___ Text provided

Being Frank: We Are All Connected

For those of you who still don’t think Puget Sound and the ocean environments are in trouble, here’s some food for thought: If a dead orca were to wash up on your local beach, technically, it would have to be handled as toxic waste. Concentrations of poisons are so high in local orcas that the whale might have to be disposed of in a special incinerator used to clean up material from highly polluted Super-Fund sites.

How could it ever come to this? How could the mighty killer whale ever decline so far as to be listed as an endangered species? How could these magnificent animals, that thrill and amaze us all every time we see pods of them slash through the translucent Northwest waters, ever get so polluted?

The pollution of our whales is a story that began the first time a settler in the Northwest used DDT on his crops. It grew as more residents plastered the landscape with chemical pesticides and industrialists began discharging chemical-laden wastes into our rivers, streams and marine waters. It continued as the timber industry and thousands upon thousands of every day citizens treated trees, lawns and gardens with pesticides and herbicides. Oil was permitted to seep from supertankers, and from cars onto driveways, all without genuine regard to impacts on the environment. The reality was people thought the water was so vast that small amounts of pollutants would just disappear. But many of them do not break down and actually build up in the food chain. Public opinion polls tell us that 80 percent of the millions who inhabit our homeland think the waters that surround us are in good condition.

Well, 80 percent of the people are wrong.

The water the orcas swim in is polluted with everything from heavy metals and pesticides to oil and sewage. The most dire poisons to killer whales, scientists say, are organochlorines, a diverse group of chemicals manufactured for industrial and agricultural purposes, such as PCBs, and they’re among the most common poisons found in orca blubber.

______
___ Data for review

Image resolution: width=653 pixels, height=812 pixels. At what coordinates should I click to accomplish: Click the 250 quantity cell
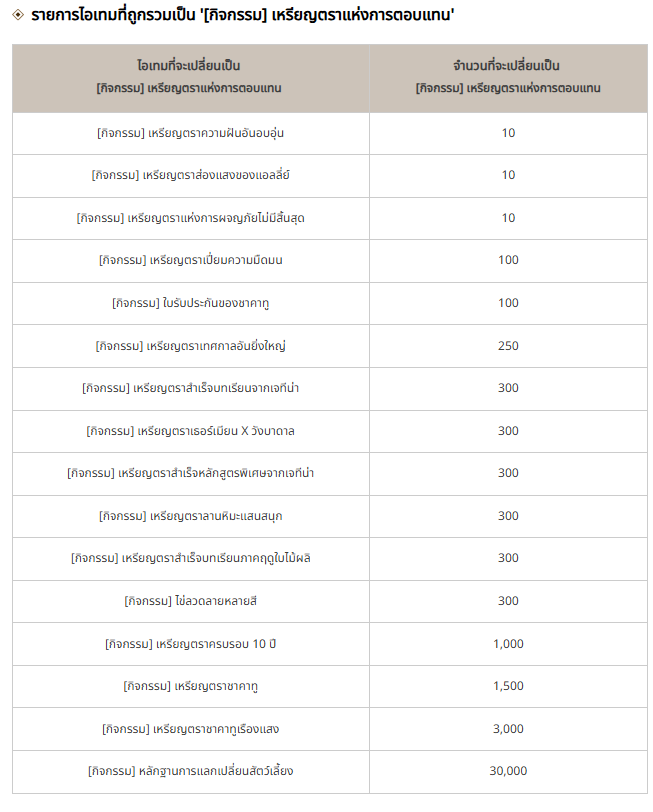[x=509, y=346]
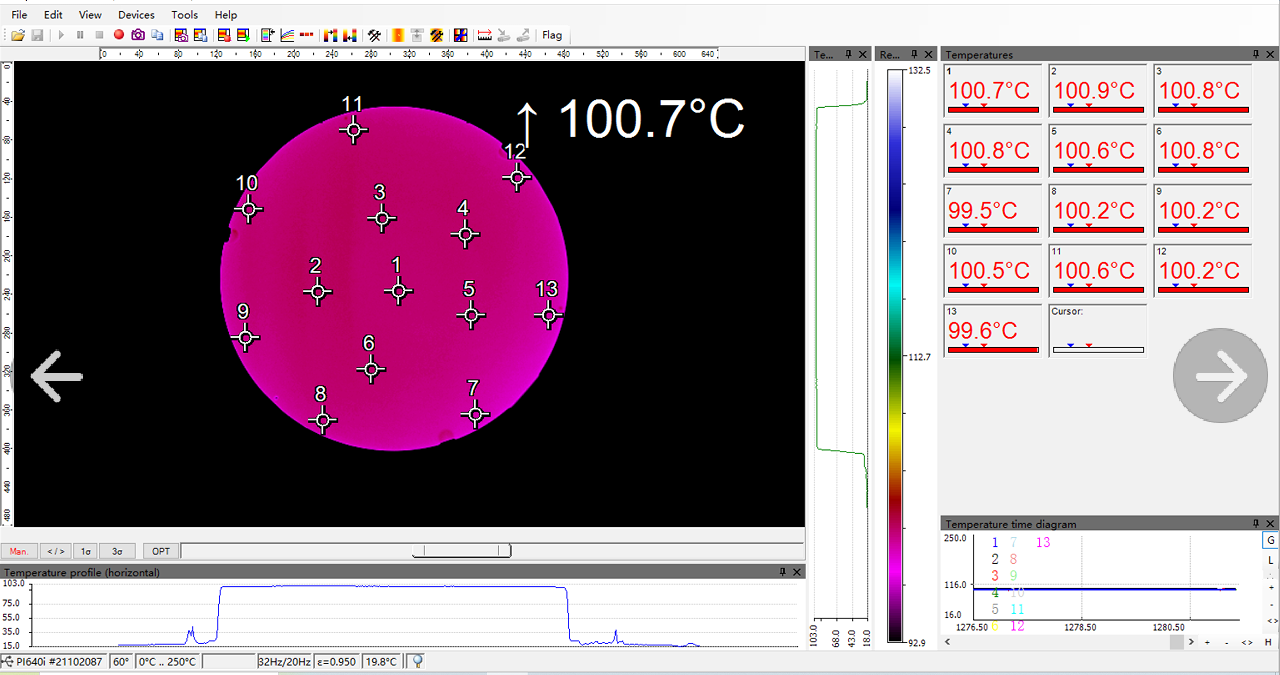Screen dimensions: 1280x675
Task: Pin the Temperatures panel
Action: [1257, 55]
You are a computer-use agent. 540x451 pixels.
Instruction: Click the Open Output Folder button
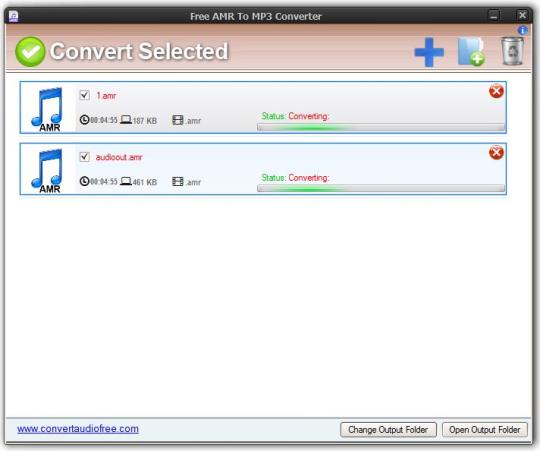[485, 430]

______

### Set of tasks
1. Transcribe the text on orca pollution from "Being Frank: We" up to and including "get so polluted?".
2. According to the text on orca pollution, what percentage of residents believe the surrounding waters are in good condition?
3. State whether each statement agrees with the text on orca pollution, answering yes or no and quoting the deciding words. (a) Organochlorines are identified as the most dire poisons to killer whales. (b) The pollution of the whales began with the timber industry. (c) Many pollutants break down and disappear in the water.
The rows above bear no relation to the text on orca pollution.

### Expected responses
1.
Being Frank: We Are All Connected

For those of you who still don’t think Puget Sound and the ocean environments are in trouble, here’s some food for thought: If a dead orca were to wash up on your local beach, technically, it would have to be handled as toxic waste. Concentrations of poisons are so high in local orcas that the whale might have to be disposed of in a special incinerator used to clean up material from highly polluted Super-Fund sites.

How could it ever come to this? How could the mighty killer whale ever decline so far as to be listed as an endangered species? How could these magnificent animals, that thrill and amaze us all every time we see pods of them slash through the translucent Northwest waters, ever get so polluted?

2. 80 percent.

3.
(a) Yes: "The most dire poisons to killer whales, scientists say, are organochlorines"
(b) No: "a story that began the first time a settler in the Northwest used DDT on his crops"
(c) No: "many of them do not break down and actually build up in the food chain"